Each line of the material holding the word "agent" must be identified and copied.
*** Opening of EXTRACTED ENTRIES ***
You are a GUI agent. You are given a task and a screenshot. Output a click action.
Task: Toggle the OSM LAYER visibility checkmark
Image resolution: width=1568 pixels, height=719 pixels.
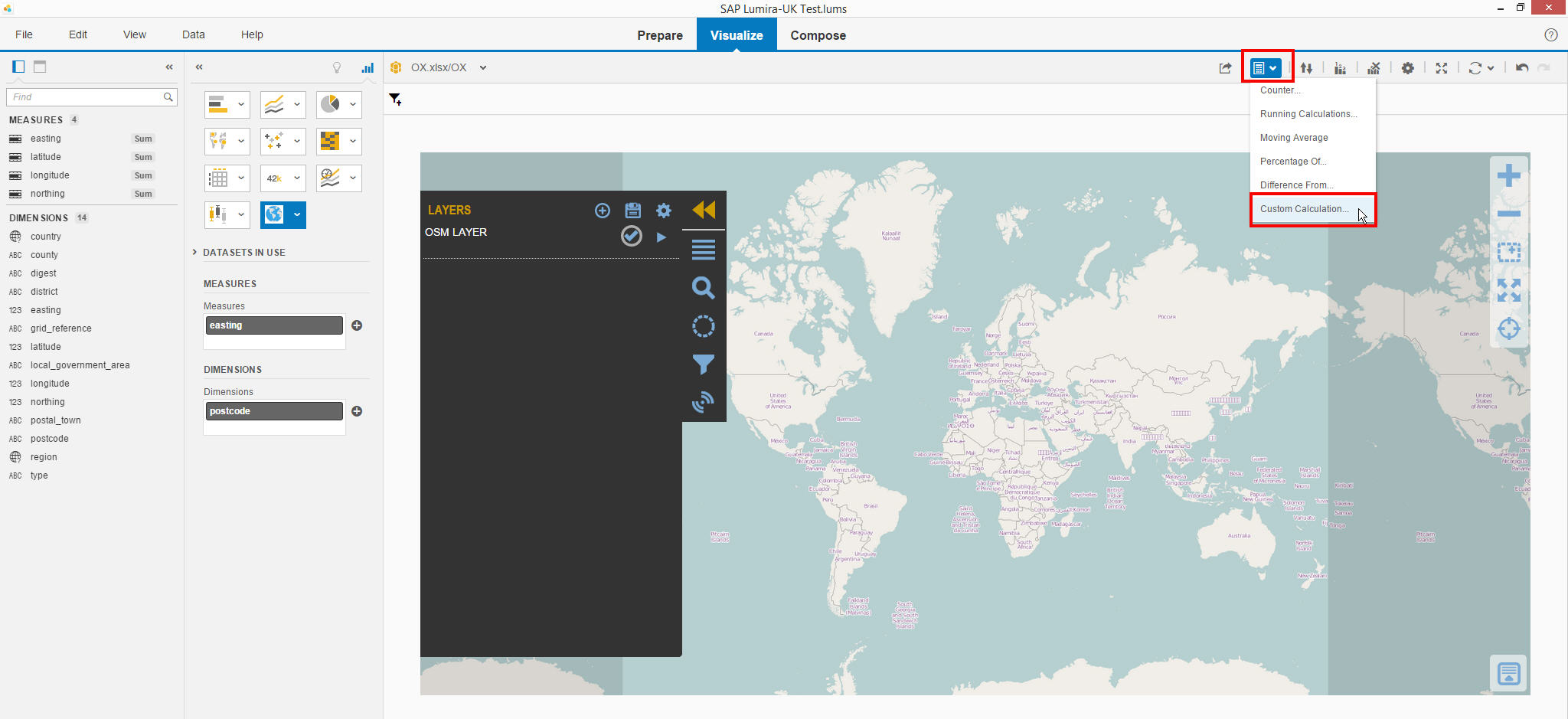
*** Close of EXTRACTED ENTRIES ***
*** Opening of EXTRACTED ENTRIES ***
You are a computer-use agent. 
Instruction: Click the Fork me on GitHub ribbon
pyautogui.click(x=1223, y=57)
*** Close of EXTRACTED ENTRIES ***
*** Opening of EXTRACTED ENTRIES ***
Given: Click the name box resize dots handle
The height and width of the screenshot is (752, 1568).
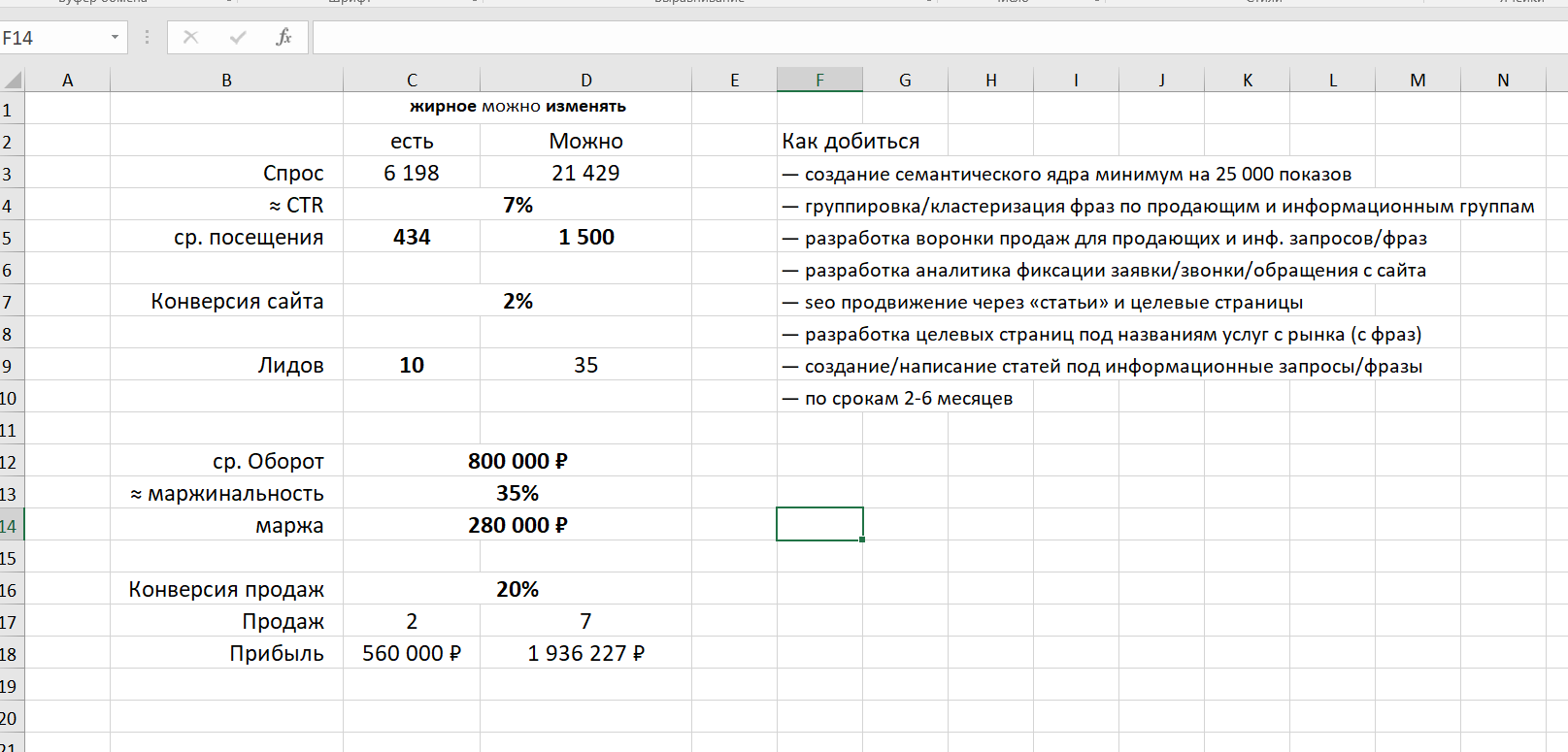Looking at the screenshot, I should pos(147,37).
*** Close of EXTRACTED ENTRIES ***
__FINAL ANSWER__
You are a GUI agent. You are given a task and a screenshot. Output a click action.
You are a computer-use agent. 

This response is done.